Más bien tenemos la suerte del diálogo: la poesía aporta valores y recursos como el tiempo y la secuencia (que para Lessing son atributos decisivos de esta actividad creativa); la pintura, el espacio y la síntesis simbólica, entre otros.
Cada arte tiene sus limitaciones y además puede imponerse otras, libremente. El talento, el ingenio y el genio sienten el reto de los límites y buscan nuevas energías en el esfuerzo por moverse dentro de ellos o por superarlos.
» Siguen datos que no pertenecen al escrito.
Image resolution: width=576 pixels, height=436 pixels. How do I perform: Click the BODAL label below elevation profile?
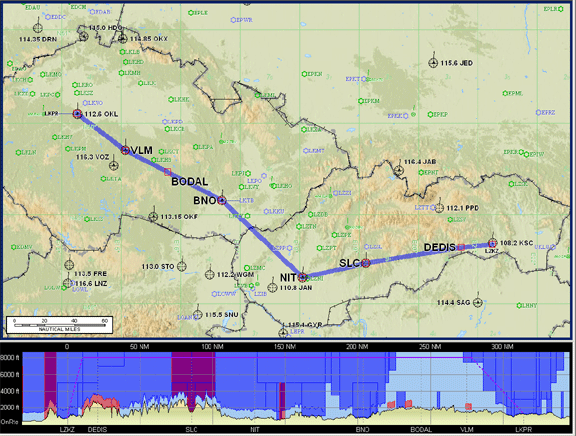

Lee también: Los chicos nunca han estado bien: una reseña de la serie Adolescence
Talento, ingenio, genio: esta clasificación tripartita es fruto de Fernando Pessoa, en el famoso Eróstrato o la búsqueda de la inmortalidad, el genio se adelanta a su tiempo cuando funde a un individuo creador con la especie entera; el talento capta y expresa su época y su territorio; el ingenio vive y se luce en lo inmediato. Cada artista tiene un poco más de lo uno o de lo otro, y hay genios máximos como William Shakespeare. El genio tarda a veces en ser reconocido, como tardó Pessoa: la propia época y la propia tierra no siempre son capaces de construir el paradigma que orientará a la sociedad para asumir aportaciones tan originales, tan disruptivas, tan críticas.
Oda marítima, de Álvaro de Campos, heterónimo de Fernando Pessoa, inspiró buena parte de la exposición, que establece un diálogo con el vasto poema del (digámoslo en términos ajedrecísticos) Gran Maestro portugués.
Como toda obra superior en cualquier disciplina artística, la Oda marítima está llena de energía: es energética, es propulsora; estimula el ánimo y tonifica la creatividad.
Ambos artistas dan importancia al título de cada pieza y dan así pautas que, sin embargo, no son absolutas. No podemos vivir con todas las pinturas que amamos, que admiramos, pero sí podemos detenernos algún tiempo en cada una de ellas, de modo que la pieza nos hable desde su aparente mudez. Entendía Horacio que ciertas piezas se disfrutan más de cerca y otras se disfrutan más de lejos; en unas el gozo comprensivo es inmediato; en otras, tarda. O bien el gozo viene primero y la comprensión viene después.
La humanidad está muy necesitada de arte. Todo parece atentar contra la creación y contra la sopesada recepción del arte. Un verso de Rilke se duele de que en alguna parte haya una hostilidad entre la vida y el trabajo creador. Rilke y Pessoa pagaron un doloroso precio para vencer esta hostilidad: se encerraron y tuvieron vidas breves con muchos altibajos. Ana y Rodrigo han alternado sus respectivas actividades profesionales (marcadas por el tiempo hecho espacio, tiempo social, del que hablaba Henri Bergson) y sus actividades artísticas (la duración bergsoniana, el tiempo íntimo, el tiempo de los sueños y de la creatividad, el tiempo de ese yo íntimo expuesto en Proust, muy distinto al yo social).
Ver “La antigua vida de los mares” o “La sal de los mares” o “El misterio de nuevos mares”, de Ana, o “Emma, niña de agua” o “Como si fuese la sombra de una nube que pasa sobre agua sombría” o “El sentido marítimo de esta hora” o “La frescura nocturna en mi océano interior”, de Rodrigo, es asistir a la manifestación de un mundo muy profundo, de pronto revelado.
Por eso resultan significativas las dos palabras del título general: “velos” y “agua”. Conocemos la etimología de Apocalipsis: revelación. Acto de quitar el velo. Aquí –a mi juicio– los velos no se quitan del todo, sino que dejan entrever el carácter genésico del agua.
A Humphrey Bogart le gustaba una frase de Ernst Hemingway: los mares son los únicos espacios verdaderamente libres que quedan en el mundo. Oda marítima y Los velos del agua sugieren una ciudadanía universal, una patria arquetípica, en aquellos espacios asimismo libres: las artes.
La paz en el mundo, a la que acaba de aludir León XIV, ganaría mucho si nos diéramos un poco más de tiempo, de duración sin relojes ni calendarios, para crear o disfrutar los trazos del lápiz y el pincel, del cincel y del violín.